=== What the task asks ===
Report every line of the records that includes the word "will".

━━ Data to process ━━

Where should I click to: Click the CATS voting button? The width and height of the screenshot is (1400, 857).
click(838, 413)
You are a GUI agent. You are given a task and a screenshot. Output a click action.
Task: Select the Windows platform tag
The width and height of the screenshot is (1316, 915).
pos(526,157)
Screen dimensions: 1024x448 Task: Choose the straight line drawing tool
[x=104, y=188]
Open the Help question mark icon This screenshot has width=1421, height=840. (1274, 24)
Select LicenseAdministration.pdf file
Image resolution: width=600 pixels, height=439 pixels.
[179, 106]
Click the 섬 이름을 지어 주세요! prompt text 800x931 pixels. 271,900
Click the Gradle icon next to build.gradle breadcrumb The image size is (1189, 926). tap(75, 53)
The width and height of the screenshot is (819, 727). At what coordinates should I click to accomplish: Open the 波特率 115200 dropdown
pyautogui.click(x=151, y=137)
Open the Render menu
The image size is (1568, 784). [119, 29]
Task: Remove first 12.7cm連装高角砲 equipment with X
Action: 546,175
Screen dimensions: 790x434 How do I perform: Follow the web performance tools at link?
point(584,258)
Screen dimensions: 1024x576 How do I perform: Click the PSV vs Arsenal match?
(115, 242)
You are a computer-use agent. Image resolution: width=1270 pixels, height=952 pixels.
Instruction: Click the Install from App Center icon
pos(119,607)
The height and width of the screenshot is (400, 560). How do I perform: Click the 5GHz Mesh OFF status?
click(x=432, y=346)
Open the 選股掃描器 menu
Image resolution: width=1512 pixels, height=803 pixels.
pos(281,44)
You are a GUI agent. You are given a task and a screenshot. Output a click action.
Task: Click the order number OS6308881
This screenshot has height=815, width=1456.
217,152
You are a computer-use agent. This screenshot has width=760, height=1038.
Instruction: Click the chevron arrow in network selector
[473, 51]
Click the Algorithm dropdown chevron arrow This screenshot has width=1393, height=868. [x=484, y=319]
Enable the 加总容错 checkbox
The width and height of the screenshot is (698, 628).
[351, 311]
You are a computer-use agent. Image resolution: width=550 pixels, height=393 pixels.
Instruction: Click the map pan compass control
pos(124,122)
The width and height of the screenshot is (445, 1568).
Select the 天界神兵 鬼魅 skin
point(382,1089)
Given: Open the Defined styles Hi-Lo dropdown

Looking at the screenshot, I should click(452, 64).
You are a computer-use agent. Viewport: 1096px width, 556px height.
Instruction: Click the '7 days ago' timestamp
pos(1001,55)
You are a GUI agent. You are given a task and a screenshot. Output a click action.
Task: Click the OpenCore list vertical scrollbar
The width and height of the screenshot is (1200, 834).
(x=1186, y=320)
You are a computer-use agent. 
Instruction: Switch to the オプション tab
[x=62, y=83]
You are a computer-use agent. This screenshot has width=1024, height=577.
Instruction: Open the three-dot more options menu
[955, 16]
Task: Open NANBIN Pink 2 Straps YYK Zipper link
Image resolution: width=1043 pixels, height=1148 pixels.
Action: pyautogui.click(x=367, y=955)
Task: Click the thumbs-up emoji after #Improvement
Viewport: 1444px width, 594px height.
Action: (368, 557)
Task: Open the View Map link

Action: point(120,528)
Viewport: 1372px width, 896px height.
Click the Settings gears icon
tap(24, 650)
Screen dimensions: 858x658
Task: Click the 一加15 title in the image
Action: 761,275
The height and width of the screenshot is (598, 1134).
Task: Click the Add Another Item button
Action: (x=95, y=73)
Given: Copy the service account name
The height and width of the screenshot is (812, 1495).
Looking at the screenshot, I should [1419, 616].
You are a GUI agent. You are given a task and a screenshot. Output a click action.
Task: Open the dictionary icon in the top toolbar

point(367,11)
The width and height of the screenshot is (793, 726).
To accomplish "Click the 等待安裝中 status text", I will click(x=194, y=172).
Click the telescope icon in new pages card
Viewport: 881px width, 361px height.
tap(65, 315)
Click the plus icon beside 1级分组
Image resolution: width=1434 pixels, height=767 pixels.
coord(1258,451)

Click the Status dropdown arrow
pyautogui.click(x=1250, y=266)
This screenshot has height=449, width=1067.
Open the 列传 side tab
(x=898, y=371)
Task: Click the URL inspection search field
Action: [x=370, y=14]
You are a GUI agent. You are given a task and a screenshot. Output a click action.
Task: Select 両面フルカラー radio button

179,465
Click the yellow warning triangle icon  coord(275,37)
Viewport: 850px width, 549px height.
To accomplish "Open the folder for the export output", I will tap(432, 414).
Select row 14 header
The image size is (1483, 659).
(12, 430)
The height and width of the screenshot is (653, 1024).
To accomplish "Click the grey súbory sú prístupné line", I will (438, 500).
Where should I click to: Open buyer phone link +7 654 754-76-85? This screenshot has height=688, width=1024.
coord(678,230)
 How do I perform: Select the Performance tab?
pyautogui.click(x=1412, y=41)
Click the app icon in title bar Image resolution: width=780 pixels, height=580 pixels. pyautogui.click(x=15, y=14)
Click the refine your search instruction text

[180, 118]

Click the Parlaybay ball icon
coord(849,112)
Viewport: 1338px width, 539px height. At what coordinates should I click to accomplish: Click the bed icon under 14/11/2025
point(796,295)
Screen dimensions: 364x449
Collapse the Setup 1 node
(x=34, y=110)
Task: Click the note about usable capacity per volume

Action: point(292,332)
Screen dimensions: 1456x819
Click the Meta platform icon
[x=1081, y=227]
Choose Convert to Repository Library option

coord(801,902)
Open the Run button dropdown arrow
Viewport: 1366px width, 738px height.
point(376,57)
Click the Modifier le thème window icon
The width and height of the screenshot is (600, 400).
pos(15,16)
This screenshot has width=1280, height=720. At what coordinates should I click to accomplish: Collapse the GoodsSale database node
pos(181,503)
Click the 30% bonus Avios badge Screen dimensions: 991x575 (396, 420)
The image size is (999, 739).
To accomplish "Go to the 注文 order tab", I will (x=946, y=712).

━━━

=== Response for this exercise ===
To accomplish "Click the 等待安裝中 status text", I will click(x=194, y=172).
To accomplish "Open the folder for the export output", I will tap(432, 414).
To accomplish "Click the grey súbory sú prístupné line", I will (438, 500).
To accomplish "Go to the 注文 order tab", I will (x=946, y=712).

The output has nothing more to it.